A comprehensive functional fitness assessment system leveraging openpose technology for elderly individuals
摘要
With the rapid growth of the aging population, assessing the physical fitness of elderly individuals has become increasingly important for maintaining independent living and improving quality of life. Traditional functional fitness assessments are typically conducted through manual observation and recording, which may introduce human errors and lack real-time feedback on movement correctness. To address these limitations, this study proposes a computer vision–based functional fitness assessment system designed for elderly individuals.

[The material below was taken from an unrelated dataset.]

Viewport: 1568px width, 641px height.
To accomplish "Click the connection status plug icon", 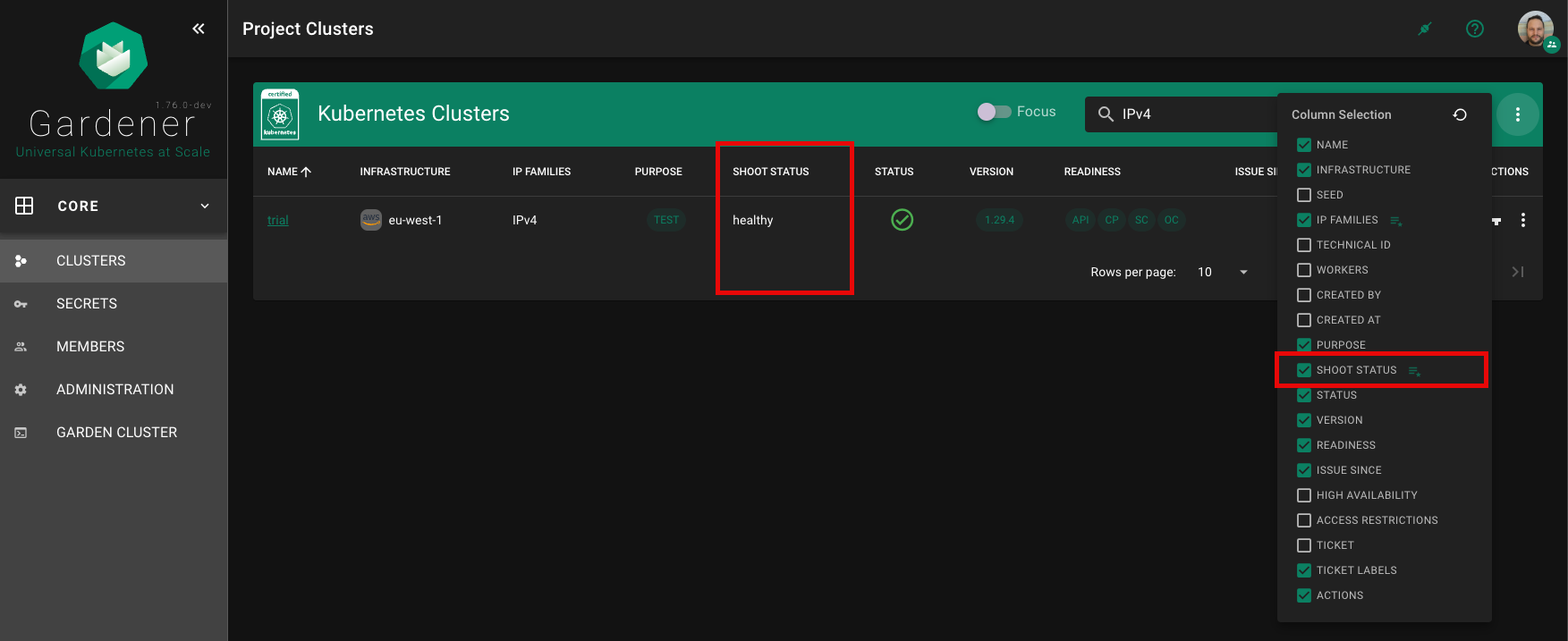I will 1425,29.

The proposed system utilizes a standard webcam to capture motion images and employs the OpenPose framework to detect human body joints and construct skeletal representations of the participants. Based on the extracted joint coordinates, geometric analysis methods including joint angle calculation, distance measurement, and slope analysis are applied to evaluate whether the performed movements satisfy predefined functional fitness testing criteria.
Four functional fitness test items were implemented in the system, including bicep arm curl, chair stand, step-in-place, and single-leg stance. Experimental results demonstrate that the proposed system can effectively recognize functional fitness actions with high accuracy. The system achieved recognition accuracies of 95.68% for bicep arm curl, 91.67% for chair stand, 91.11% for step-in-place, and 92.11% for single-leg stance, respectively.
The results indicate that the proposed system provides a practical and accessible solution for automated functional fitness assessment. By utilizing a low-cost webcam and pose estimation technology, the system has strong potential for applications in elderly health monitoring, rehabilitation assessment, and community-based fitness evaluation.